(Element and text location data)
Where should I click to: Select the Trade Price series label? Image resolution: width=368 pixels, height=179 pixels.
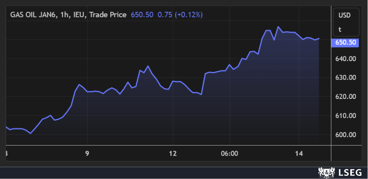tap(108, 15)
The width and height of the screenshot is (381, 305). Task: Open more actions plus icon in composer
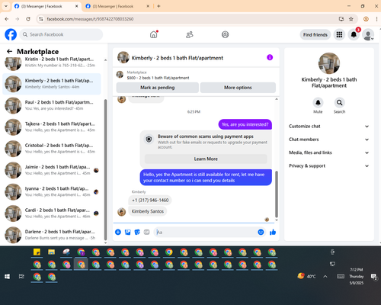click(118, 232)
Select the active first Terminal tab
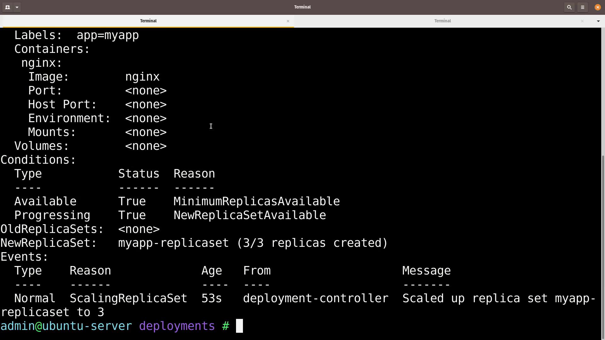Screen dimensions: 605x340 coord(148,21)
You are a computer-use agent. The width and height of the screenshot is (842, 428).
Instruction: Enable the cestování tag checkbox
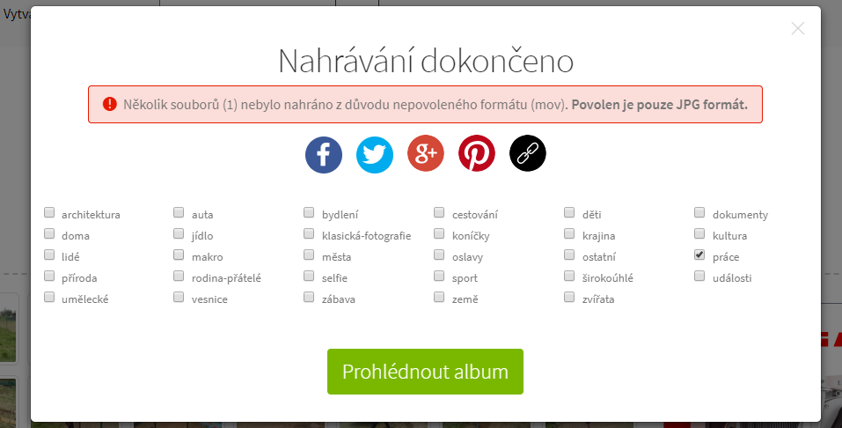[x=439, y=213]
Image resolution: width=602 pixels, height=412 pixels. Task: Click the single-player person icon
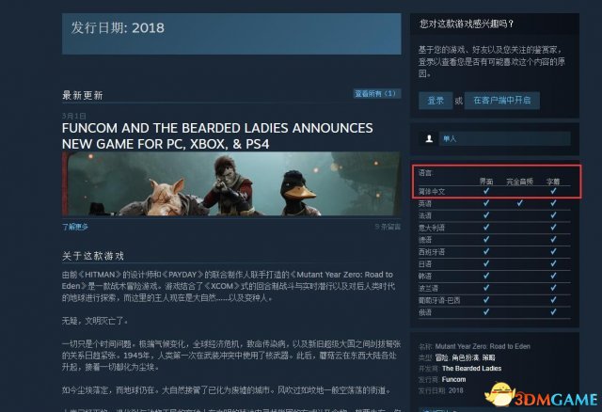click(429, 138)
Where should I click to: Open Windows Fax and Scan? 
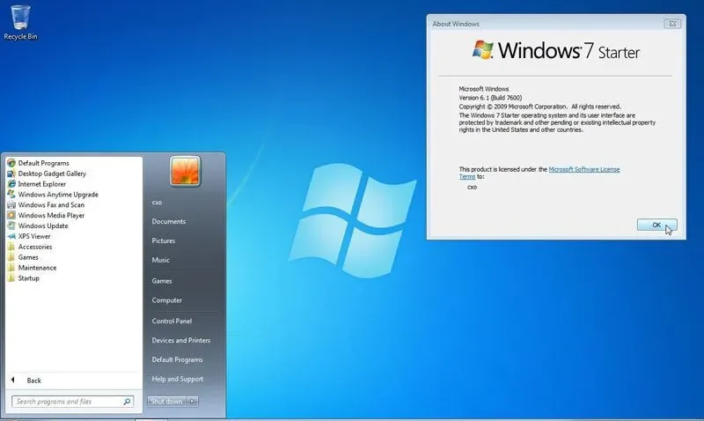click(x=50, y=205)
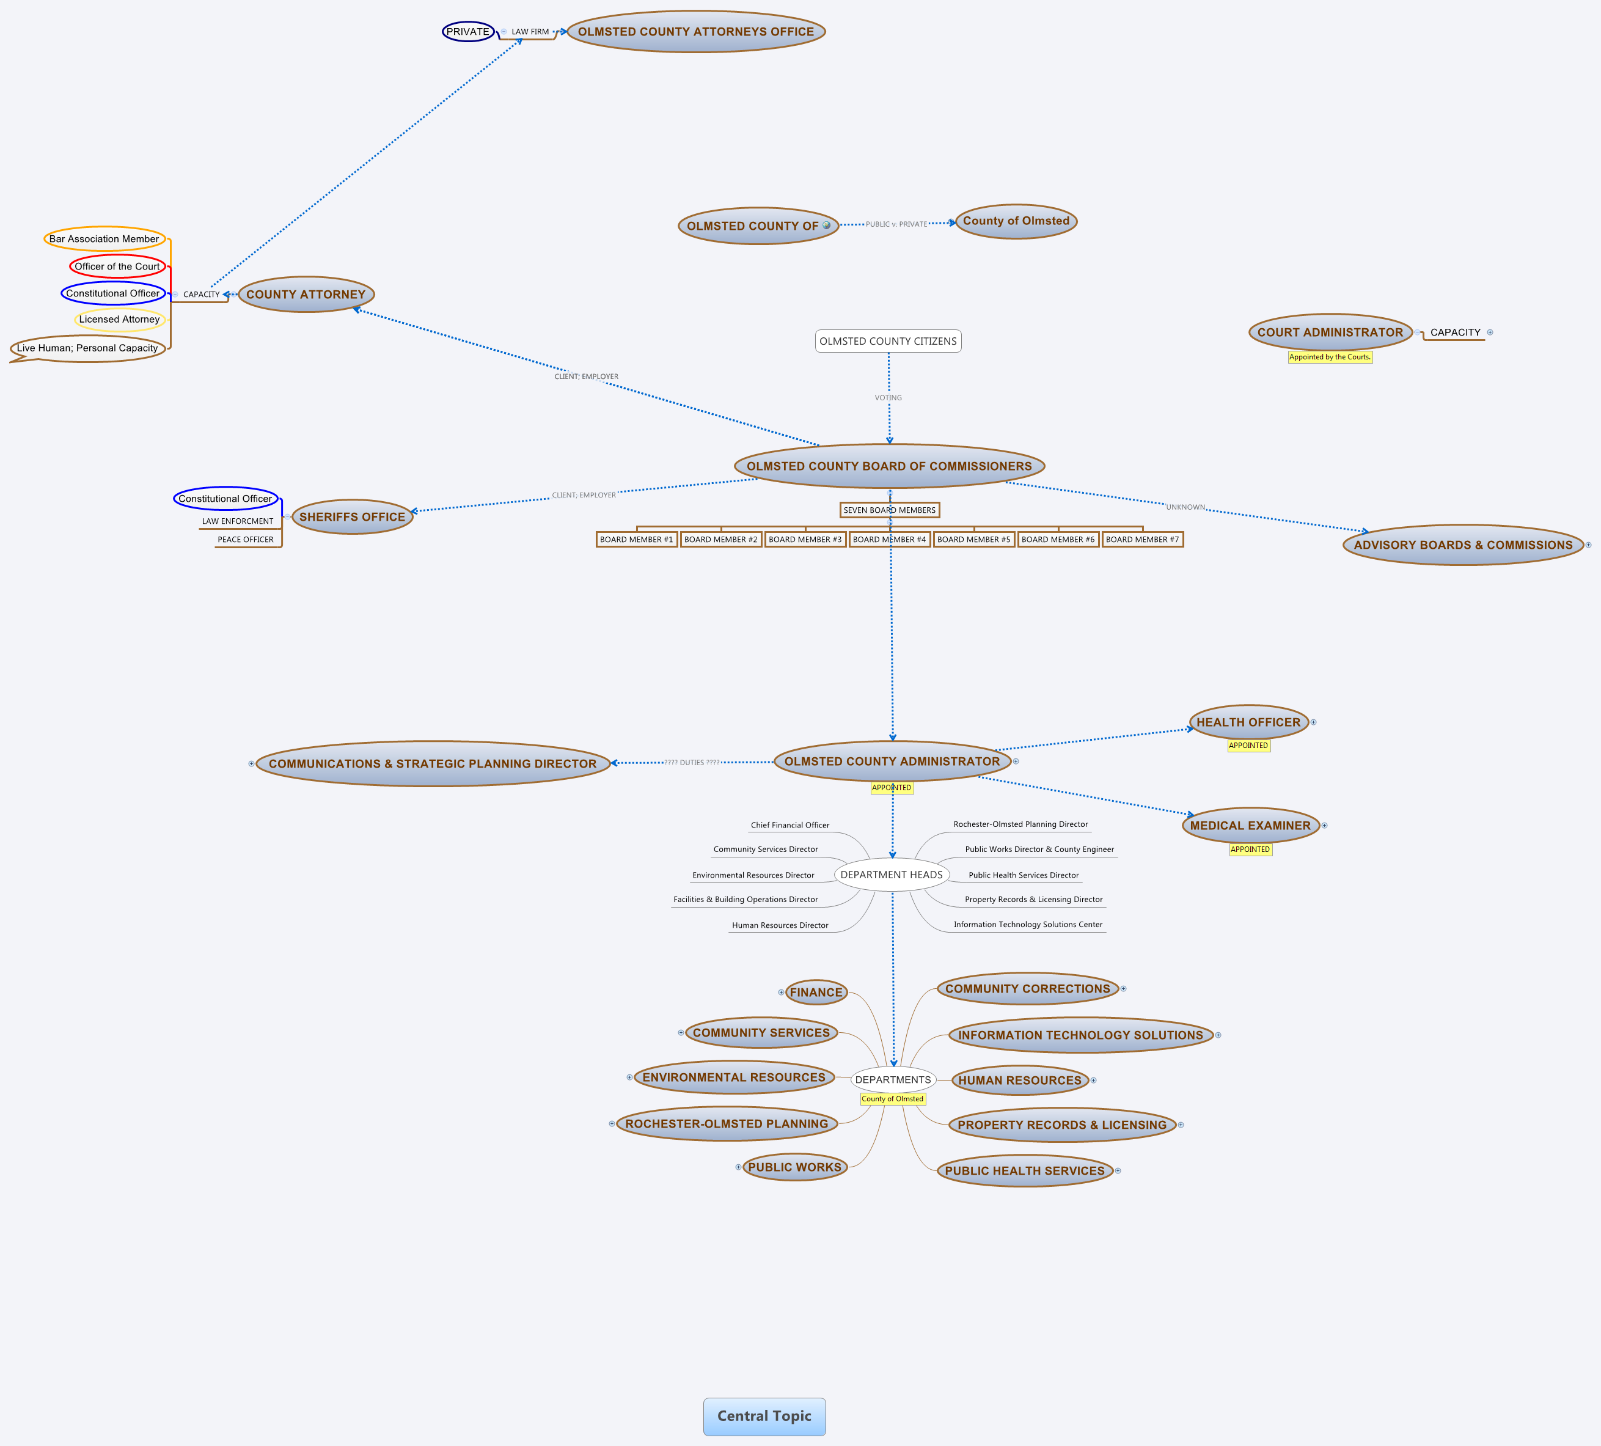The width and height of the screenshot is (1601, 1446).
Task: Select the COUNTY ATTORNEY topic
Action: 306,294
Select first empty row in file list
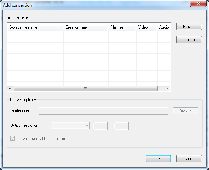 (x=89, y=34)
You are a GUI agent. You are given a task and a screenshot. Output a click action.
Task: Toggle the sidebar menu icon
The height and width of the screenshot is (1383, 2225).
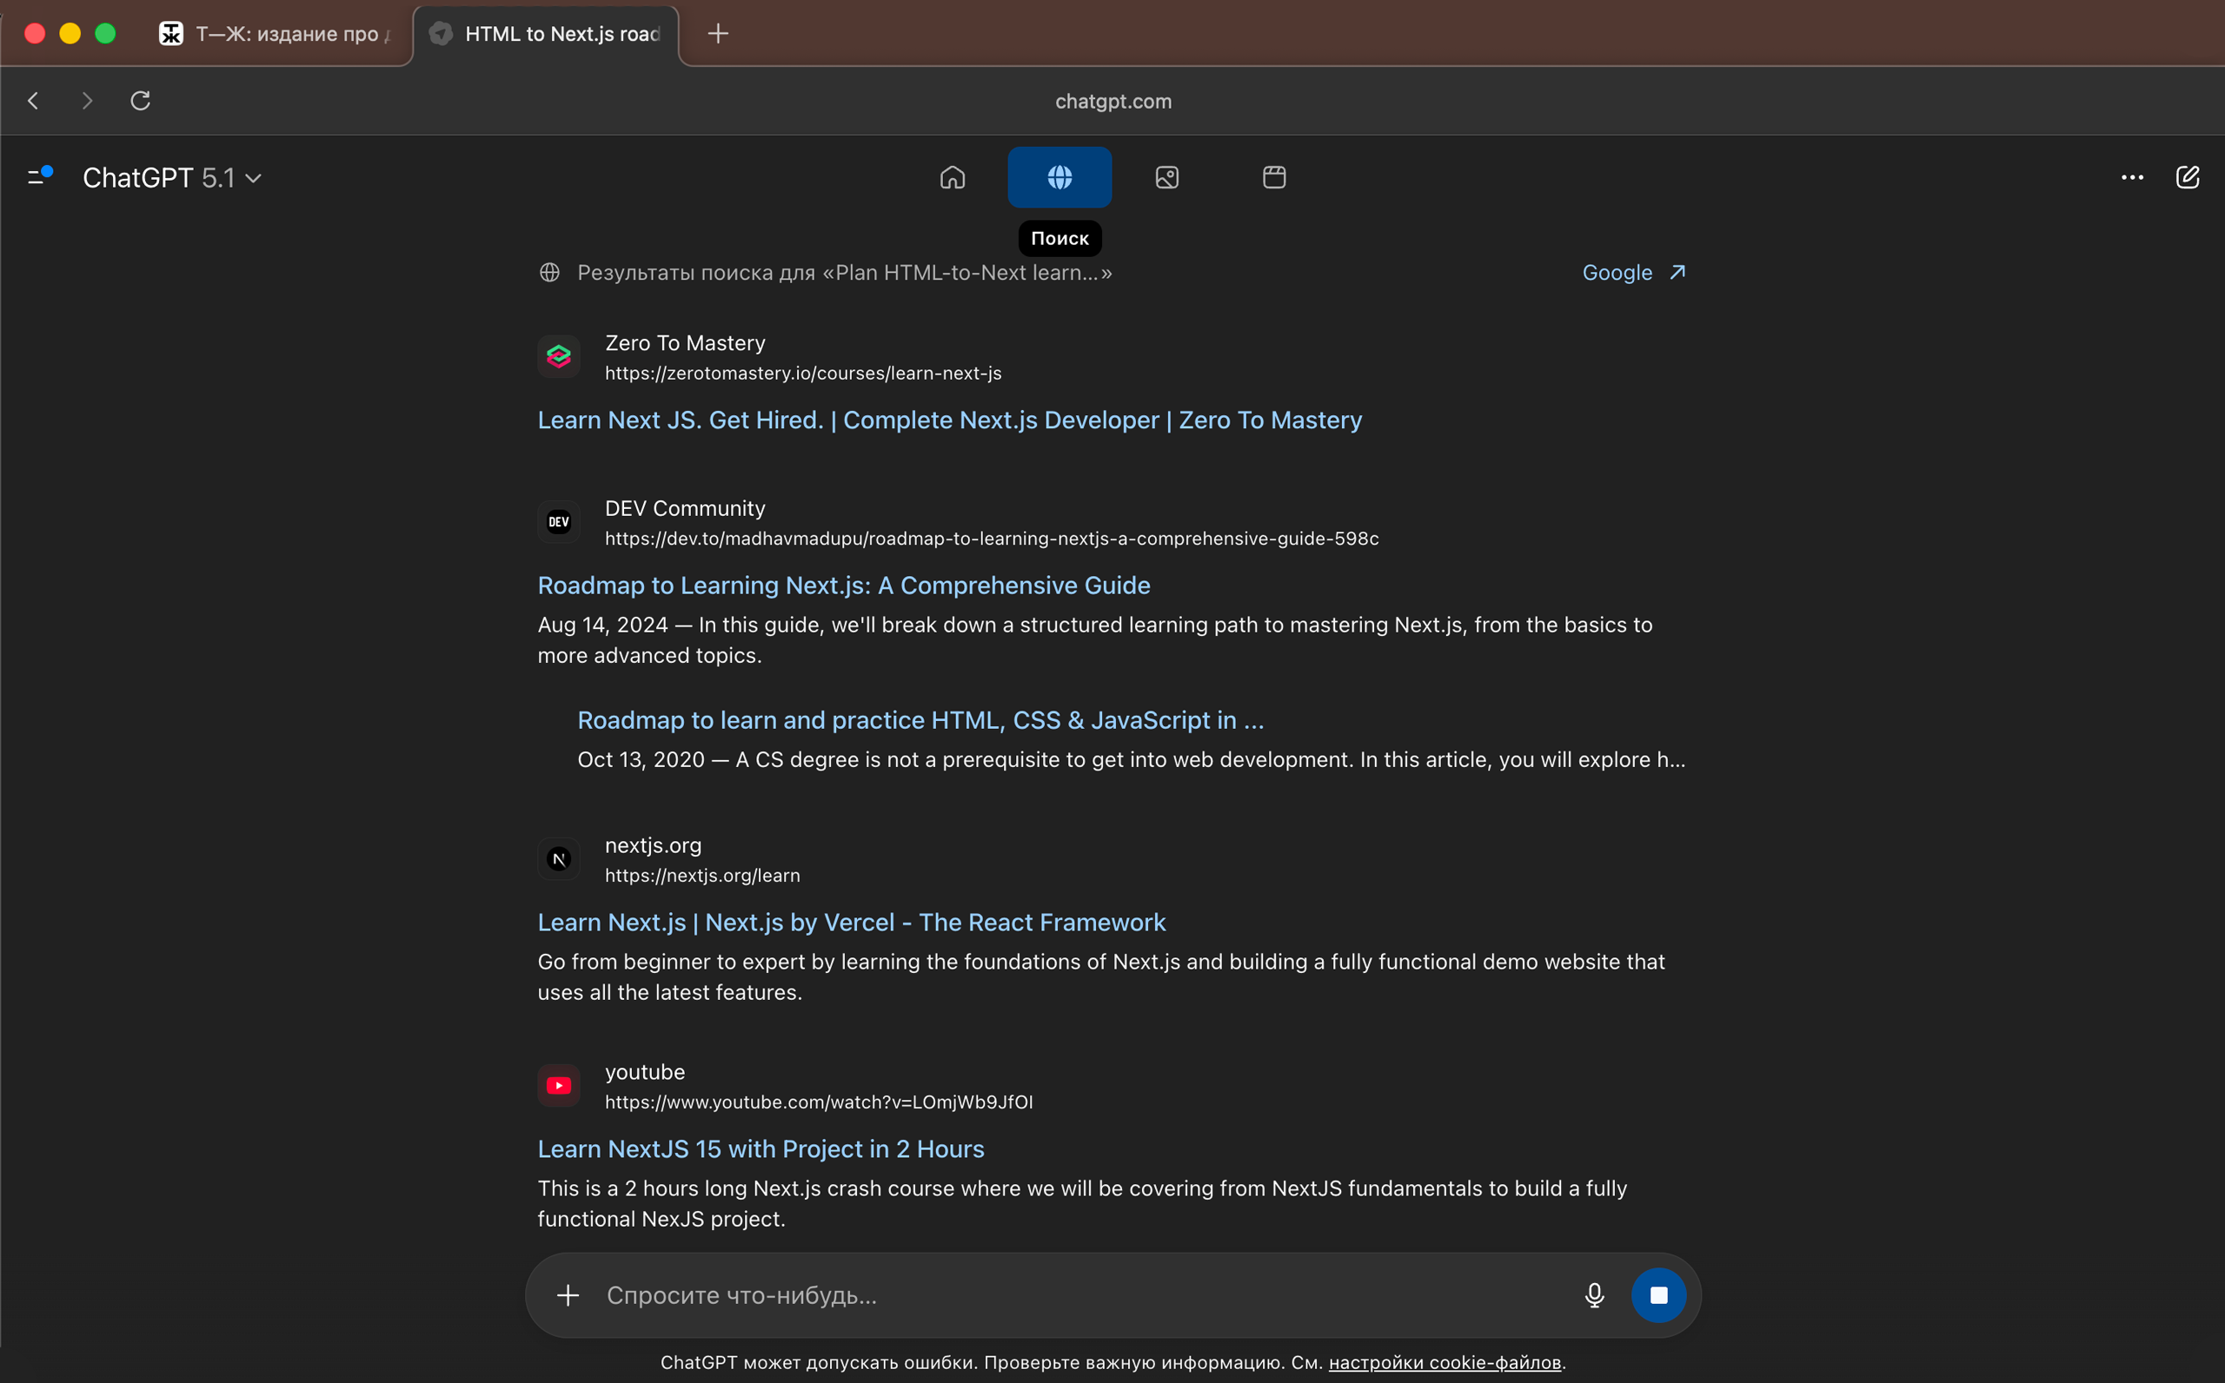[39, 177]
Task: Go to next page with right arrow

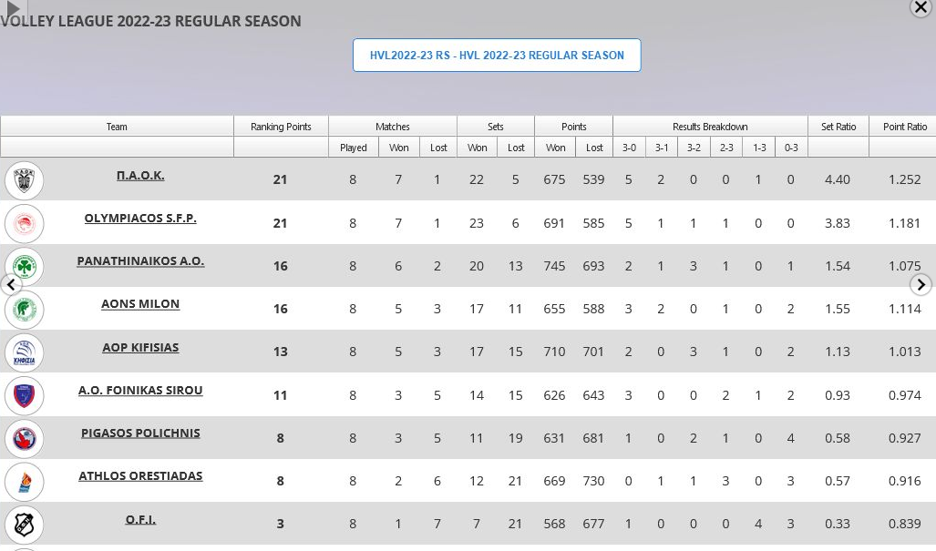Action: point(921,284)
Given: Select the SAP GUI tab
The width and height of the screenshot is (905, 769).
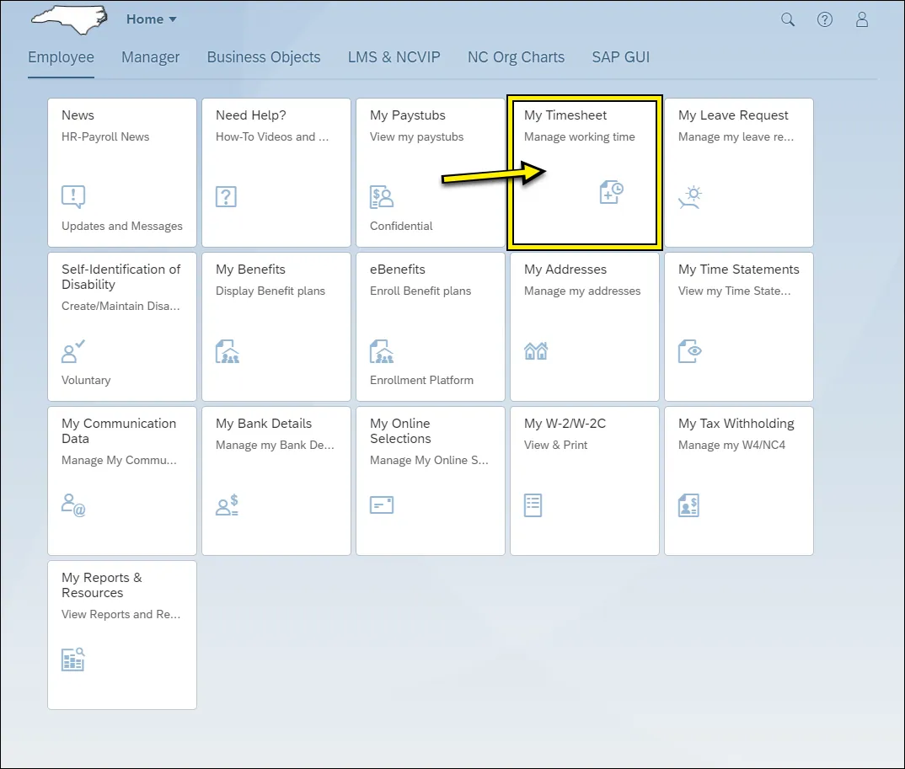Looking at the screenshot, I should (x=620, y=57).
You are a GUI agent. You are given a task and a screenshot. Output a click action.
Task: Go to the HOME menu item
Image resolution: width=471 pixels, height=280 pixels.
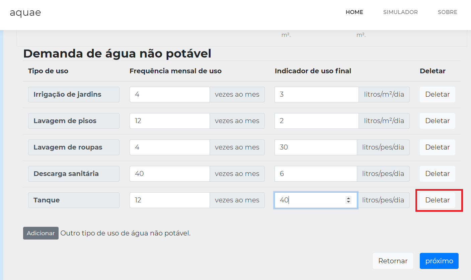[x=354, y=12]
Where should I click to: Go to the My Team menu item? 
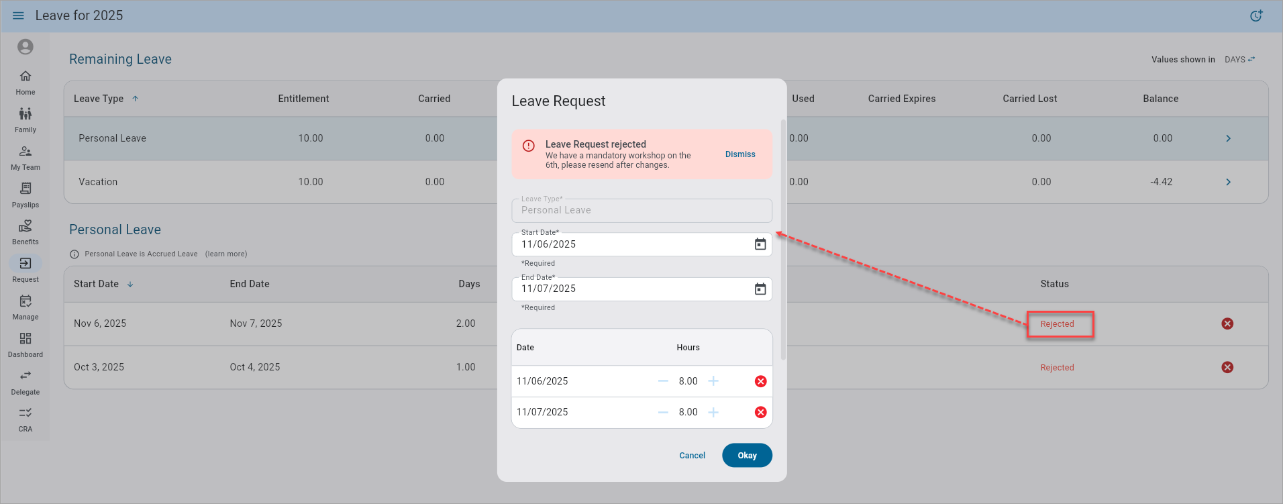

• **Short problem**
Convert the lines above into a numbered list, leaving out the blank lines and the pictures.

• **Response**
1. Where should I click to: Select the Trade Price series label? Image resolution: width=368 pixels, height=179 pixels.
2. tap(108, 15)
3. The width and height of the screenshot is (381, 305). Task: Open more actions plus icon in composer
4. click(118, 232)
5. Select the active first Terminal tab
6. Screen dimensions: 605x340 coord(148,21)
7. You are a computer-use agent. The width and height of the screenshot is (842, 428).
8. Instruction: Enable the cestování tag checkbox
9. [x=439, y=213]
10. Image resolution: width=602 pixels, height=412 pixels. Task: Click the single-player person icon
11. click(429, 138)
12. Where should I click to: Open Windows Fax and Scan? 
13. click(x=50, y=205)
14. The width and height of the screenshot is (1601, 1446).
15. Task: Select the COUNTY ATTORNEY topic
16. Action: 306,294
17. Select first empty row in file list
18.  (x=89, y=34)
19. You are a GUI agent. You are given a task and a screenshot. Output a click action.
20. Task: Toggle the sidebar menu icon
21. The height and width of the screenshot is (1383, 2225).
22. [39, 177]
23. Task: Go to next page with right arrow
24. Action: point(921,284)
25. Given: Select the SAP GUI tab
26. The width and height of the screenshot is (905, 769).
27. Looking at the screenshot, I should (x=620, y=57).
28. You are a GUI agent. You are given a task and a screenshot. Output a click action.
29. Task: Go to the HOME menu item
30. Image resolution: width=471 pixels, height=280 pixels.
31. [x=354, y=12]
32. Where should I click to: Go to the My Team menu item? 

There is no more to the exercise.